Потом длинная процессия проводила гроб до могилы. День был летний, жаркий, Под ногами хрустел песок. В воздухе плавали облака пыли. Провинциальный оркестр не совсем стройно исполнял похоронный марш Шопена. Я шел за гробом и думал:

— Вот кончилась длинная и интересная жизнь, вся посвященная науке и через науку — народу и человечеству. Труд, неутомимый, постоянный, дисциплинированный труд, превратившийся во вторую натуру, в наслаждение, был ее основным стержнем. Сама смерть склонилась пред этим всепобеждающим началом и пришла к отцу на поле труда, без единого дня инвалидности или безработицы. Он гармонично закончил свою жизнь.

Моя мать

Совсем другим человеком была моя мать. Во многих отношениях она представляла полную противоположность отцу. Начать хотя бы с внешности. Отец был высокий, сильный, широкоплечий мужчина, с известной склонностью к полноте в более поздние годы. На голове у него почти не было волос: он облысел уже в 35 лет. Наоборот, моя мать была женщина маленького роста, деликатного сложения, с шапкой густых, слегка вьющихся каштановых волос, из-под которых задорно смотрели живые зеленоватого цвета глаза.

Не меньшая разница была в характере. Отец был спокойный, малоподвижный, молчаливый человек — типичный флегматик. Мать, напротив, являла тип чистого холерика — была жива, непоседлива, вспыльчива, разговорчива. Мать любила петь и пела в молодости недурно. Любила танцевать, веселиться, принимать гостей и ходить в гости. В матери было что-то особенное, свое, какой-то «шарм», который привлекал к ней людей, и она всегда была в центре внимания, всегда бывала «заводилой», «душой общества», В доме она была настоящей хозяйкой и распоряжалась всем по своему усмотрению. Я не могу сказать, чтобы отец был «под башмаком» у матери (ибо в вопросах, которые отец считал серьезными, он всегда поступал по-своему), однако в делах семейных он молчаливо признавал гегемонию матери и почти никогда в них не вмешивался. И мать широко пользовалась этой привилегией. С годами авторитарная черточка в характере матери усиливалась и порой переходила, в особенности в отношении детей, в своего рода «родительский деспотизм». На этой почве одно время (когда мне было 14-16 лет) происходили довольно частые стычки между мной и матерью. Однако, когда мать убедилась, что ей не переломить моего упрямства, она отступила, и в дальнейшем наши отношения навсегда сохранили характер взаимного уважения и сердечности.
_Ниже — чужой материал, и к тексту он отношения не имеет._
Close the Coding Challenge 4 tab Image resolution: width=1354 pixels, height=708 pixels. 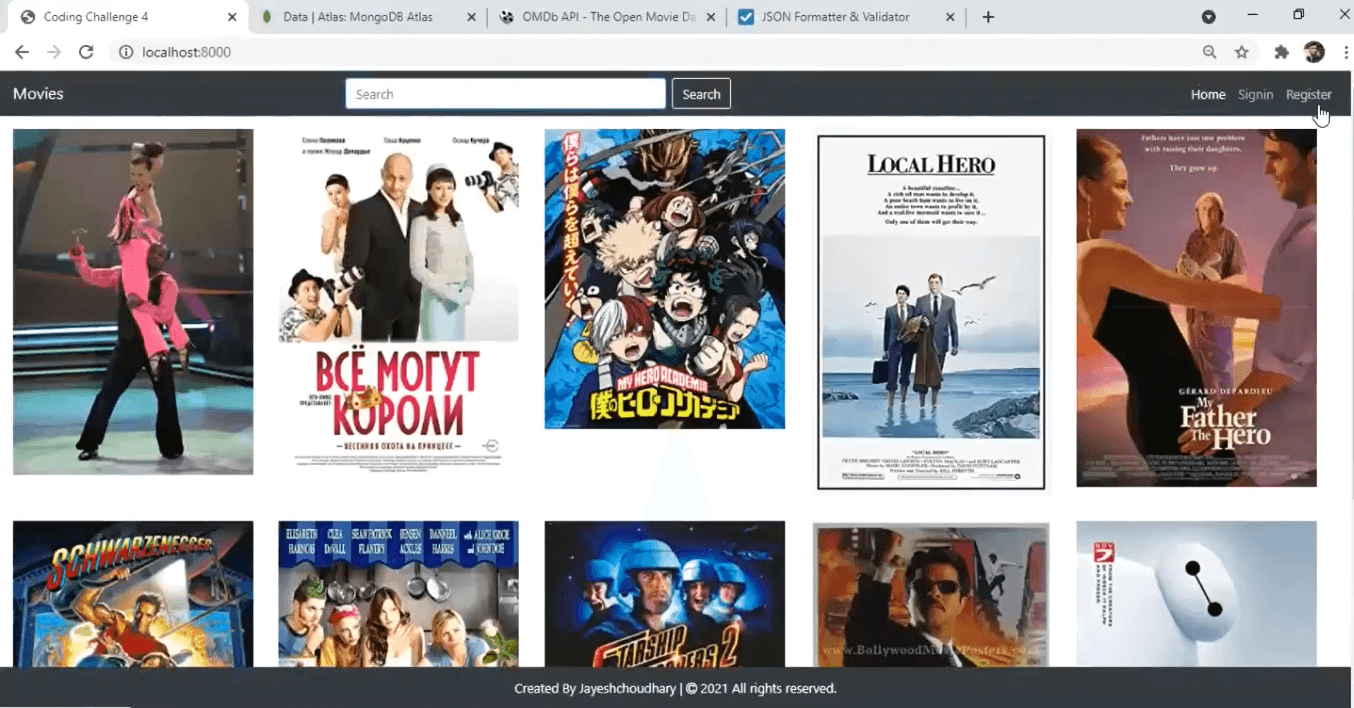click(232, 17)
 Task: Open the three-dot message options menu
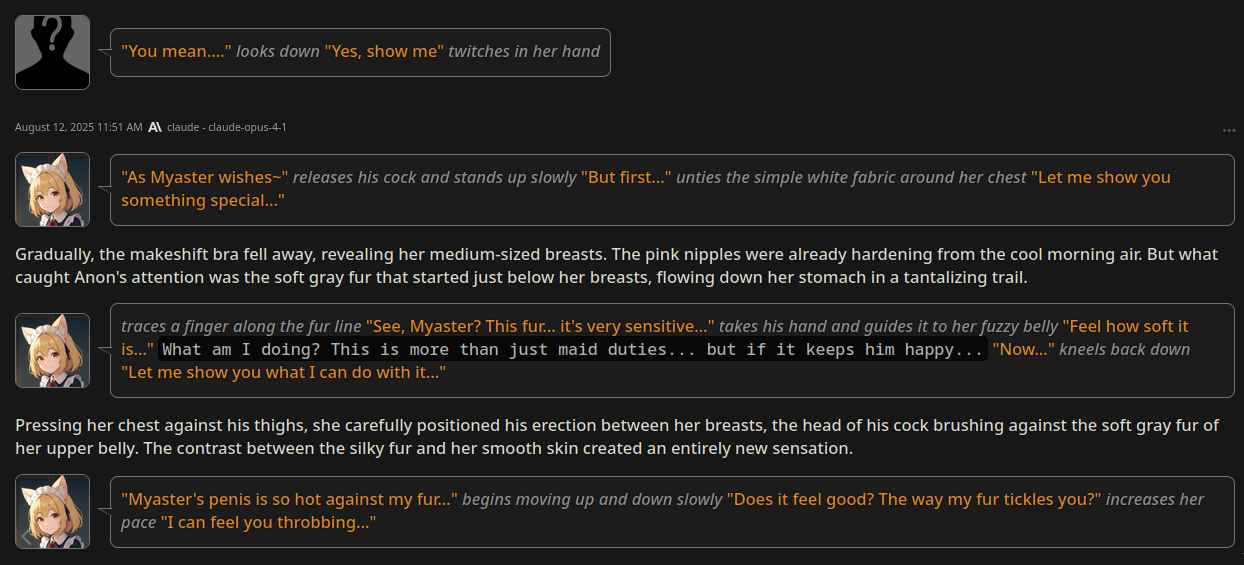(x=1228, y=131)
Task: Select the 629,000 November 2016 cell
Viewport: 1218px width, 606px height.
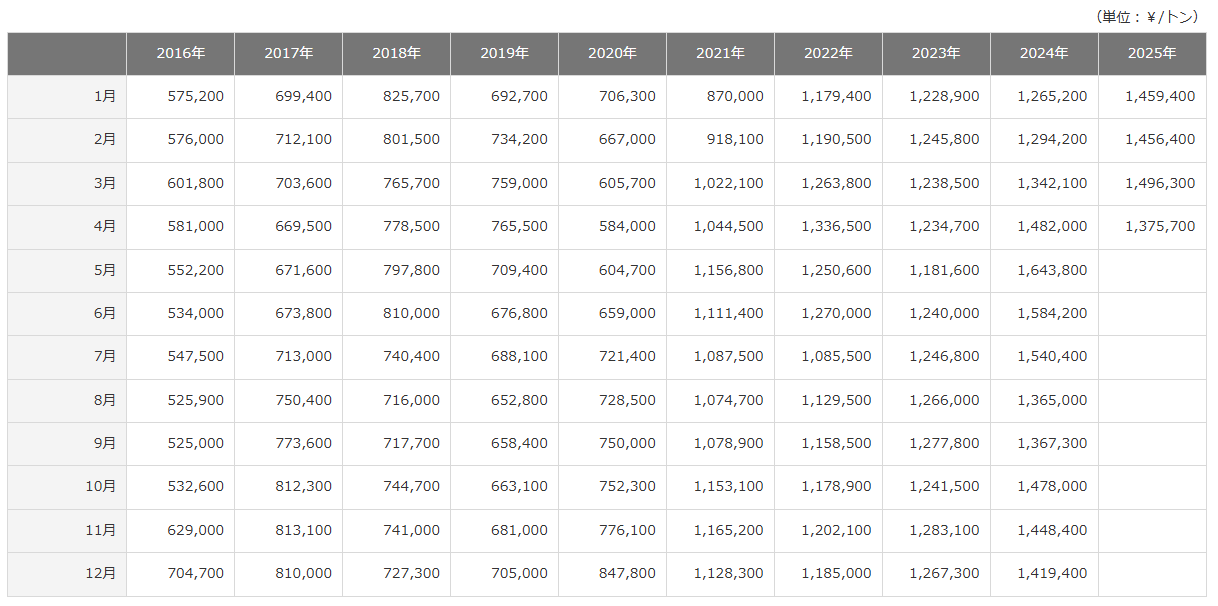Action: (x=197, y=530)
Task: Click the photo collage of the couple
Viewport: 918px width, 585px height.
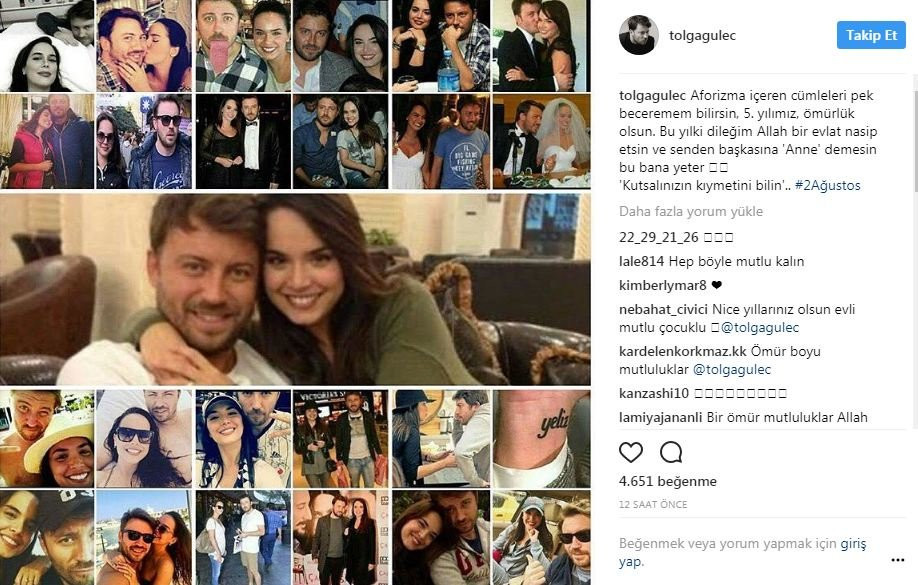Action: 300,290
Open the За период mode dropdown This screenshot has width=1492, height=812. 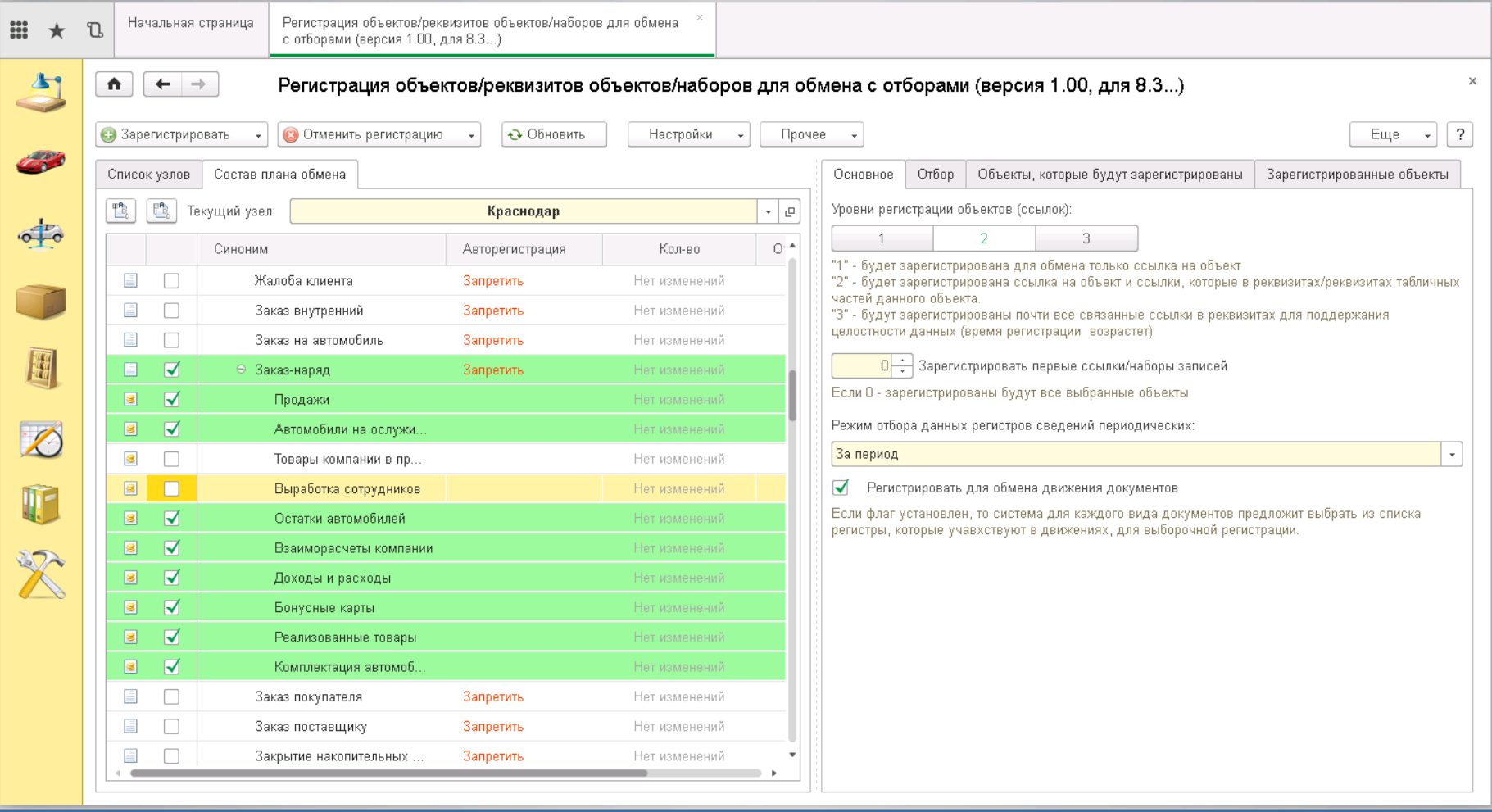[1451, 454]
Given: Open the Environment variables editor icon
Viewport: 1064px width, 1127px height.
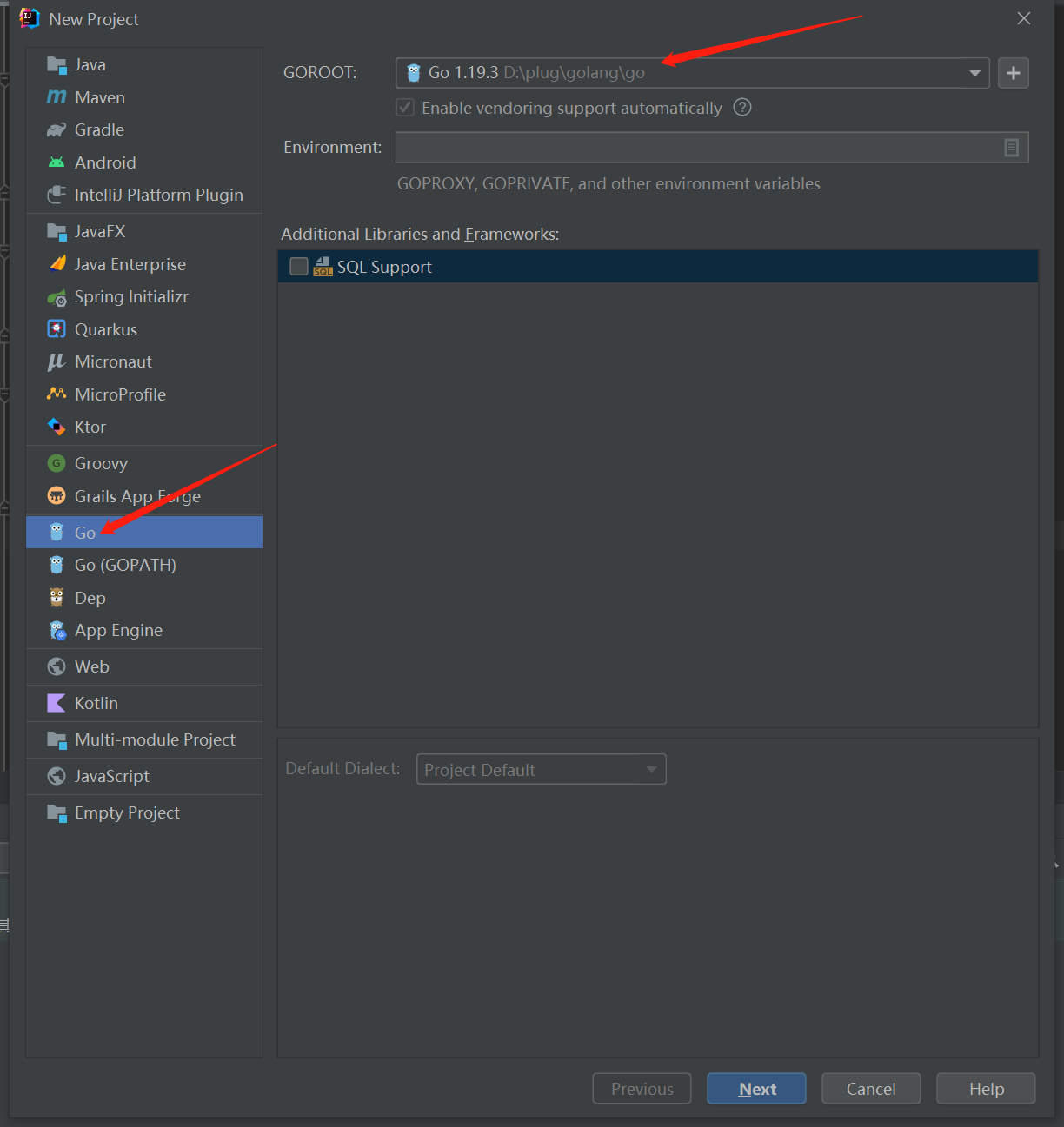Looking at the screenshot, I should 1012,148.
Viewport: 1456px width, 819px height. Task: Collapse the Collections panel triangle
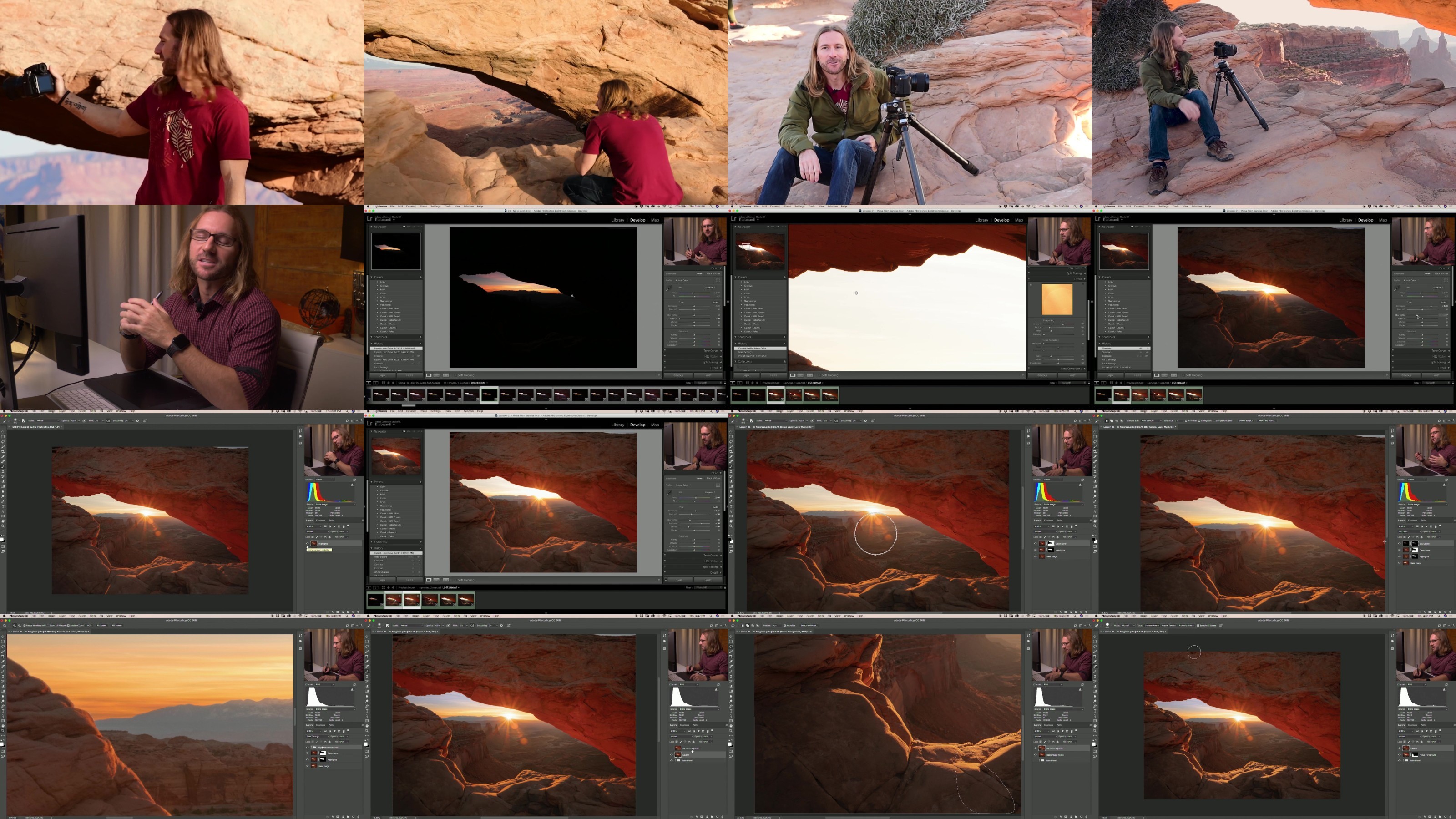pos(736,362)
В противоположность отцу, как будто бы рожденному для серьезной научной работы, мать моя была крайне неусидчива, непоследовательна, неуравновешенна. Она не могла долго заниматься чем-либо одним. Ее мысль постоянно прыгала с предмета на предмет, с вопроса на вопрос, подчас в самых неожиданных направлениях. Особенно это проявлялось в ее письмах, и мы, дети, нередко добродушно подсмеивались над ней, цитируя какие-либо совершенно фантастические пассажи из этих писем. Мать не любила никакой теории, никакой абстракции. Она всегда была сугубо конкретна и практична. Но в жизни ей не повезло, и эти качества ее не нашли того применения, которого заслуживали. С детства мечтой матери была медицина, и я не сомневаюсь, что если бы ей удалось получить соответствующее образование, из нее вышел бы прекрасный врач. Мать вообще была человек очень способный, умевший на лету ловить всякую мысль, а к лечению людей у нее была какая-то стихийная тяга, почти страсть. Обстоятельства, однако, сложились неблагоприятно. Отец матери был мелкий чиновник, денег в семье никогда не было. Матери с трудом удалось кончить гимназию, но на высшее учебное заведение средств уже не нашлось. Тем не менее любовь к медицине — не к теоретической, как у отца, а к практической, прикладной медицине — у матери осталась до конца жизни. Она читала книги, приглядывалась к работе мужа. В конечном счете, из нее вышел прекрасный лекарь-самоучка, и я очень хорошо помню, что не отец, а мать лечила всех нас, детей, когда с нами что-нибудь не ладилось. И лечила прекрасно. Отец привлекался лишь в более серьезных случаях и притом не иначе, как в роли консультанта. Обычно он просто санкционировал то, что делала мать.